The first step in determining the optimal Liquidation Factor for each FiRM market is to estimate the total gas incurred by a liquidator following a three step process;
Acquire DOLA starting with ETH,
Perform the liquidation,
Sell the liquidated asset for ETH.
To collect gas spent for steps one and three, the RWG makes use of Tenderly to simulate swaps on Uniswap or Curve, where appropriate. For step two, liquidations are simulated in forked environments designed to mirror current FiRM borrowers. These three values are then summed, resulting in Tot Gas Used. Each market has an associated Tot Gas Used value unique to the underlying collateral. These are then converted to a Cost of Liquidation, measured in USD, assuming a price of ETH and gas price (in GWEI) that reflects the market conditions at the time of the analysis.
In the latest revision analysis, we utilized ETH price of $3000 and a gas price of 600 gwei. In the past, these were carried out using an ETH price of $3500 and a gas price of 300 GWEI and even before that, an ETH price of $2000 and gas price of 60 GWEI. The revision to the ETH price parameter reflects the current market valuation of ETH. On the other hand, the choice of setting the gas price at 600 GWEI is a direct result of observations made during the latest August 4th stress test and is designed to prepare the protocol for extreme scenarios. It aims to ensure that liquidations remain feasible and economically rational for liquidators even during periods of heightened and prolonged network congestion —a scenario not uncommon when volatility picks up in the crypto markets.
Finally, minimum viable Liquidation Factor for each market is derived from Cost of Liquidation, market Minimum Debt and Liquidation Incentives, and the ETH and Gas price assumptions mentioned above.
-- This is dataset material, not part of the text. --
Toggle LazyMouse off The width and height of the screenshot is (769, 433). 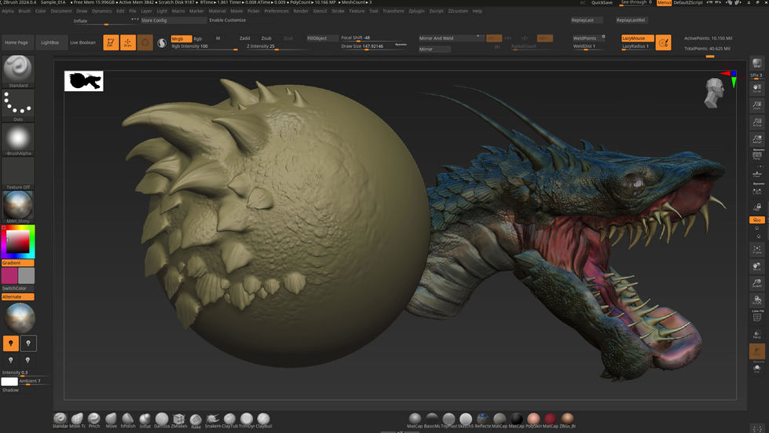(x=636, y=38)
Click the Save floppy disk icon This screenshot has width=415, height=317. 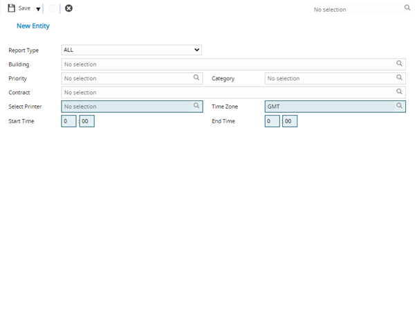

A safety buffer is added to this value, resulting in our final recommendation for this parameter.
Findings and Recommendations
The table below summarizes the recommended adjustments to the Liquidation Factors for various FiRM markets, considering a gas price of 600 gwei and an ETH price of $3000. The RWG recommends changes to the liquidation factor of the INV market be adjusted upwards but not to the full extent the model recommends, and that this be postponed until INV has deeper on-chain liquidity. The recommended changes are designed to have no adverse impact on the protocol’s ability to conduct profitable liquidations or increase the risk of liquidation cascades, as per the findings from the FiRM collateral parameter modeling.
Market | Recommended Liquidation Factor (%) | Current Liquidation Factor (%) | Δ from Current Setting (%) |
---|---|---|---|
wETH | 40.0% | 31.0% | 9.0% |
wstETH | 60.0% | 41.0% | 19.0% |
CRV | 60.0% | 20.0% | 40.0% |
cvxCRV | 80.0% | 32.0% | 48.0% |
st-yCRV | 70.0% | 32.0% | 38.0% |
DAI | 70.0% | 47.0% | 23.0% |
CVX | 60.0% | 41.0% | 19.0% |
wBTC | 60.0% | 41.0% | 19.0% |
st-yETH | 70.0% | 48.0% | 22.0% |
sFRAX | 70.0% | 50.0% | 20.0% |
COMP | 60.0% | 41.0% | 19.0% |
INV | 50.0% | 35.0% | 15.0% |
Conclusion
The RWG’s latest analysis underscores the necessity of these adjustments to maintain FiRM’s operational stability and economic viability of liquidations. By implementing these changes, Inverse Finance will ensure that liquidations can continue to be conducted profitably even under extreme gas price scenarios, thereby protecting the protocol and its users.
On-Chain Actions:
- Update the Liquidation Factor for each market as per the recommended values in the table above.